* _DETTAGLI DEL PROBLEMA_:
Rispondi in base al testo sull'uguaglianza di genere nell'UE:
(a) Quale indice ha l'Italia e che posizione occupa tra i 27 Stati membri?
(b) Qual è il valore medio europeo dell'indice nella sfera del Potere?
(c) In che posizione si colloca l'Italia nella graduatoria Global Gender Gap del 2014?

Un dato significativo è la fortissima differenza tra gli indici dei singoli Stati membri, che vanno da un minimo di 35.3 (Romania) ad un massimo di 74.3 (Svezia), che attesta come gli Stati prestino una diversa attenzione al raggiungimento degli obiettivi della parità.

Particolarmente negativa è la posizione dell'Italia, che con un indice di 40.9 si attesta al 23° posto su 27 Stati membri, a parità con la Slovacchia e sopra solo alla Grecia, Bulgaria e Romania. In cima alla graduatoria spiccano i Paesi scandinavi, con valori superiori a 70, mentre il Regno Unito ha un indice di 60.4, la Francia di 57.1, la Spagna di 54.0 e la Germania di 51.6.

Analizzando la relazione tra l'indice dell'uguaglianza di genere e la ricchezza dei paesi, misurata attraverso il PIL per abitante (PPS), si nota altresì come l'Italia sia il più ricco tra i 13 paesi che hanno un indice inferiore a 45 (Repubblica Ceca, Lettonia, Polonia, Lituania, Cipro, Malta, Ungheria, Portogallo, Slovacchia, Italia, Grecia, Bulgaria e Romania).

Passando alla sfera specifica del Potere, inteso come potere decisionale sia politico che economico, si segnala che in questo settore l'indice dell'uguaglianza di genere evidenzia il valore più basso, con un valore medio europeo di 38.0.

Anche in tal caso la performance dell'Italia è piuttosto negativa, con un indice di 18.6, che la colloca al terzultimo posto tra i Paesi UE, sopra solo a Lussemburgo e Cipro.

A livello mondiale, secondo l'analisi annuale del World economic forum sul Global Gender Gap, nella graduatoria diffusa nel 2014, l'Italia si colloca al 69° posto su 142 Paesi (era al 71° nel 2013, all'80° nel 2012, al 74° nel 2011 e nel 2010, al 72° nel 2009, al 67° posto nel 2008, all'84° nel 2007 e al 77° nel 2006). L'aumento registrato dall'Italia nella graduatoria globale è determinato principalmente dal significativo aumento del numero delle donne in Parlamento (dal 22% nel 2012 al 31% nel 2013).

* _DATI FORNITI_:
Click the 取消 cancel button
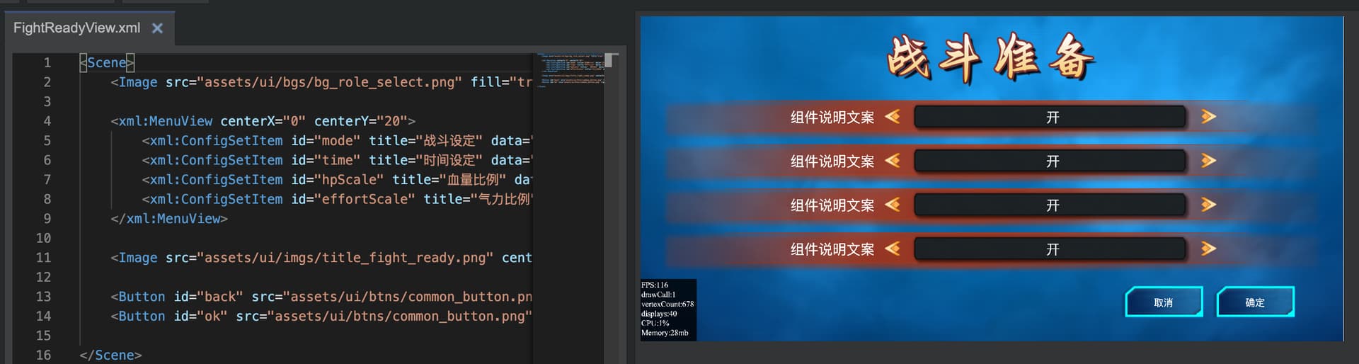1359x364 pixels. tap(1164, 302)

* _LA RISPOSTA_:
(a) 40.9, al 23° posto su 27 Stati membri.
(b) 38.0.
(c) Al 69° posto su 142 Paesi.